|
Exosomes as part of biobanking – diagnostic opportunity with exosomal biomarkers
Anna Aakula, Doctoral Student, University Of Helsinki
Exosomes, carrying compositions of proteins, lipids, RNA molecules, and particularly microRNAs, derived from the originating cells, are considered valuable for early detection of specific biomarkers and diseases. For prospects of new discovery, the need of sophisticated and flexible sample collection procedures and long-term biobanking, is of uttermost importance.

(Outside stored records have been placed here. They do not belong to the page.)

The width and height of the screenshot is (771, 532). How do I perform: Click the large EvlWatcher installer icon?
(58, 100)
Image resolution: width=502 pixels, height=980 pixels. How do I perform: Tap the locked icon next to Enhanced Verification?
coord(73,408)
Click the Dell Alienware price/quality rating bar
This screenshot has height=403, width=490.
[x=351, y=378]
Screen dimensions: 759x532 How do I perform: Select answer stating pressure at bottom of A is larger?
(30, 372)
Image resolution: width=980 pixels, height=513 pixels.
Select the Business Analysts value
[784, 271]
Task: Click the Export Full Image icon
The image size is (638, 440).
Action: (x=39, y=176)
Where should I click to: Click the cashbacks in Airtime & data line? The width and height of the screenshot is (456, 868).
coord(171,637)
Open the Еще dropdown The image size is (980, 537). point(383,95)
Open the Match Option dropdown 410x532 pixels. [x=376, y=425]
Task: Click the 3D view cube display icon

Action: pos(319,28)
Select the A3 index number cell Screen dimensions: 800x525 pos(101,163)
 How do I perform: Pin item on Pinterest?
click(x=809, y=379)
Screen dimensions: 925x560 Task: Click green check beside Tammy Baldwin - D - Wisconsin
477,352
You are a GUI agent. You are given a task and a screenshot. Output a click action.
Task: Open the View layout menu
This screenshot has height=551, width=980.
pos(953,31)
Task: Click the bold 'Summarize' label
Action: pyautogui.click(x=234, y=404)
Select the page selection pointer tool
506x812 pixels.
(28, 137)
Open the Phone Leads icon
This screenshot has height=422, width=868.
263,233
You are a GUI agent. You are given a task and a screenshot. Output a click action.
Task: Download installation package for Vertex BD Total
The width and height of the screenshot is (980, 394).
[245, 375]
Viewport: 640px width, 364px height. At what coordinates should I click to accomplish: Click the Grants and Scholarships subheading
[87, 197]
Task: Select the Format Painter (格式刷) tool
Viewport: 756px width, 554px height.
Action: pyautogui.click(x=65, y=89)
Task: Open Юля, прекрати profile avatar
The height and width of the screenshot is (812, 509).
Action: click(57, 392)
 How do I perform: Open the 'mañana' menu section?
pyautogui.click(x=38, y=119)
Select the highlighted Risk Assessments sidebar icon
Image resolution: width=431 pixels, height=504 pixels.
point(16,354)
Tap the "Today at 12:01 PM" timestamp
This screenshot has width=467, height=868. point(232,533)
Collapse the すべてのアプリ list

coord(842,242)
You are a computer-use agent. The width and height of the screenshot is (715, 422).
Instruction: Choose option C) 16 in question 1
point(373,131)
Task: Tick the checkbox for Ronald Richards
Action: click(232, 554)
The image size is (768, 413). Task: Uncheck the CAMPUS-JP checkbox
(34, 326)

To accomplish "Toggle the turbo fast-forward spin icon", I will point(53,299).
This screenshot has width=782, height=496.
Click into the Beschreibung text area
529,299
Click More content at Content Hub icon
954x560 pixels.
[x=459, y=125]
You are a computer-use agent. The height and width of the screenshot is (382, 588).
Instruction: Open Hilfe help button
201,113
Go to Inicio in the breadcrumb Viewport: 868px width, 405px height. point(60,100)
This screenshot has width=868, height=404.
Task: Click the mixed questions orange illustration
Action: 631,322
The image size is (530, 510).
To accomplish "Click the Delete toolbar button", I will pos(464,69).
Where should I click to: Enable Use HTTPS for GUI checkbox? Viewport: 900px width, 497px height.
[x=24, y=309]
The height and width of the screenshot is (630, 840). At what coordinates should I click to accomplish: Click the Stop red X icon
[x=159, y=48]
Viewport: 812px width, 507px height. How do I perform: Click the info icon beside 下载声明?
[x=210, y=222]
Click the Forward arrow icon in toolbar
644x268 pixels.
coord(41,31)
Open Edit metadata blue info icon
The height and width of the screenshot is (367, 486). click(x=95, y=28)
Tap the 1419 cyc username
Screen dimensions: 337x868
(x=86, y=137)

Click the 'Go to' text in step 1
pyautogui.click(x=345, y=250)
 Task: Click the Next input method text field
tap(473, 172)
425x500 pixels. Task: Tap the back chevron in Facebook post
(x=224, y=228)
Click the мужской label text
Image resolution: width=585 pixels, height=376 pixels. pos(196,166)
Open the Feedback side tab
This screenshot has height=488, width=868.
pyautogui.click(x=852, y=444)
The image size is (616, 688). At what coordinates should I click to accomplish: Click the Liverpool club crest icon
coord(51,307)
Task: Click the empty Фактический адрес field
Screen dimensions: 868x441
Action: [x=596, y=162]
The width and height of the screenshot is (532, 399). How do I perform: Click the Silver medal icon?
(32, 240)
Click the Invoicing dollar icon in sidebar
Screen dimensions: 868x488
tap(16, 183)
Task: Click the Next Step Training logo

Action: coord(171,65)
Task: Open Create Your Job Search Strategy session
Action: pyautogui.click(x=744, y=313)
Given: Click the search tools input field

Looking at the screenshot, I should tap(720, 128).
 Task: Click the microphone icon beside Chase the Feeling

The exosome content may reflect the homeostasis of the body, while aberrations may mark predisposition of development of disease. The focus of this project is, therefore, on future diagnostic opportunities of exosomes. For that, procedures for biobanking, quantification, enrichment, and fractionation of tissue- and disease-specific exosomes in plasma and urine are developed. A proof of concept study with the aim of identifying disease-specific exosomic signatures (tissue/disease-specific exosomes, microRNA profiles, or profiling of nucleic acids using next-generation sequencing) in specific urological cancer types and in leukemia will be carried out.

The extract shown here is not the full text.